Top of Exercise materials
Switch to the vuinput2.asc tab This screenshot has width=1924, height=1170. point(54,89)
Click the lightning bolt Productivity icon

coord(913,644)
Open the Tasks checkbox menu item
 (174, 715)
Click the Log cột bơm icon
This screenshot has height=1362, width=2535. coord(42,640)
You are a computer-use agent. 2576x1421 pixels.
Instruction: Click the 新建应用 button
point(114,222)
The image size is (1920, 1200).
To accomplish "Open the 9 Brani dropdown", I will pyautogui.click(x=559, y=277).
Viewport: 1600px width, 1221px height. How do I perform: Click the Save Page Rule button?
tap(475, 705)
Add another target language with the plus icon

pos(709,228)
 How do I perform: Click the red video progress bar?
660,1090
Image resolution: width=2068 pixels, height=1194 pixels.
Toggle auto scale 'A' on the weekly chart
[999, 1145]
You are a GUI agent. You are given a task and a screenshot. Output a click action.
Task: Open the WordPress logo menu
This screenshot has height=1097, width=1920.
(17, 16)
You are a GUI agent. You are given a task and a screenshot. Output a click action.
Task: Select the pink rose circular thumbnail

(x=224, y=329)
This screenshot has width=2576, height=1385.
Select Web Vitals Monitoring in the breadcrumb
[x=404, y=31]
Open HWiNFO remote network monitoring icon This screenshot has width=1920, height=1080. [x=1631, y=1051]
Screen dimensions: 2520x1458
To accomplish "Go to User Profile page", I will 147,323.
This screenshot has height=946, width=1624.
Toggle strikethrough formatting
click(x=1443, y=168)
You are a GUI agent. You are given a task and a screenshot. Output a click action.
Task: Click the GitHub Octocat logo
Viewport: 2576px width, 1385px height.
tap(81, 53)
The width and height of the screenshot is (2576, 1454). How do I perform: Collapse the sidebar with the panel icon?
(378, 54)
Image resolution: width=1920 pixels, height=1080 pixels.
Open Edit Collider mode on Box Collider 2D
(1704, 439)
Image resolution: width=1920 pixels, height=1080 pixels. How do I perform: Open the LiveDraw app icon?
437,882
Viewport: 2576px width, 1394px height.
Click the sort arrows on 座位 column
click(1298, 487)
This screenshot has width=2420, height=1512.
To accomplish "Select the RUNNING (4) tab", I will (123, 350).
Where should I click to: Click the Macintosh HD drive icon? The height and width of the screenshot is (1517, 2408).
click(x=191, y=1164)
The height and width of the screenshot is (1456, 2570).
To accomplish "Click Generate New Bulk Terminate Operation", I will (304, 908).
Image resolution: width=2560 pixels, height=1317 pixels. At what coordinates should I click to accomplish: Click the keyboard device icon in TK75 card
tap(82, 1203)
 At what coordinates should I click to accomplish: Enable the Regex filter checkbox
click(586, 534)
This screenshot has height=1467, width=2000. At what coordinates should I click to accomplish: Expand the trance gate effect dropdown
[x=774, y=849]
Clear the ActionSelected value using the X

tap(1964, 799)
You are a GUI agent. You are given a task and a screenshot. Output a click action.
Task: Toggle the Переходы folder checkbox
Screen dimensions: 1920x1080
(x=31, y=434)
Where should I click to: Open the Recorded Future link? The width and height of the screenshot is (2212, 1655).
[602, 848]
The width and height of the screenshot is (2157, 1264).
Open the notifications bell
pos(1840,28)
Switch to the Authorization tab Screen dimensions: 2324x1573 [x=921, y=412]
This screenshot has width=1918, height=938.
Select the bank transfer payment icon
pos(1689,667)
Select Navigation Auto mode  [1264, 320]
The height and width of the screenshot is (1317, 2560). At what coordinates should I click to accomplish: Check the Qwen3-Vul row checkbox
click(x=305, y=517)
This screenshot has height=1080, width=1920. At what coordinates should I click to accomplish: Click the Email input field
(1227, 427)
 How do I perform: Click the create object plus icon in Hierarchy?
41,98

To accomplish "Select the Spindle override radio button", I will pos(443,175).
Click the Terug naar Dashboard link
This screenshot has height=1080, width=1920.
Bottom of Exercise materials
> **Your task**
Pick each line holding the word "will" out of the data and copy it.

> **Exercise response**
To accomplish "Open the 9 Brani dropdown", I will pyautogui.click(x=559, y=277).
To accomplish "Go to User Profile page", I will 147,323.
To accomplish "Select the RUNNING (4) tab", I will (123, 350).
To accomplish "Click Generate New Bulk Terminate Operation", I will (304, 908).
To accomplish "Select the Spindle override radio button", I will pos(443,175).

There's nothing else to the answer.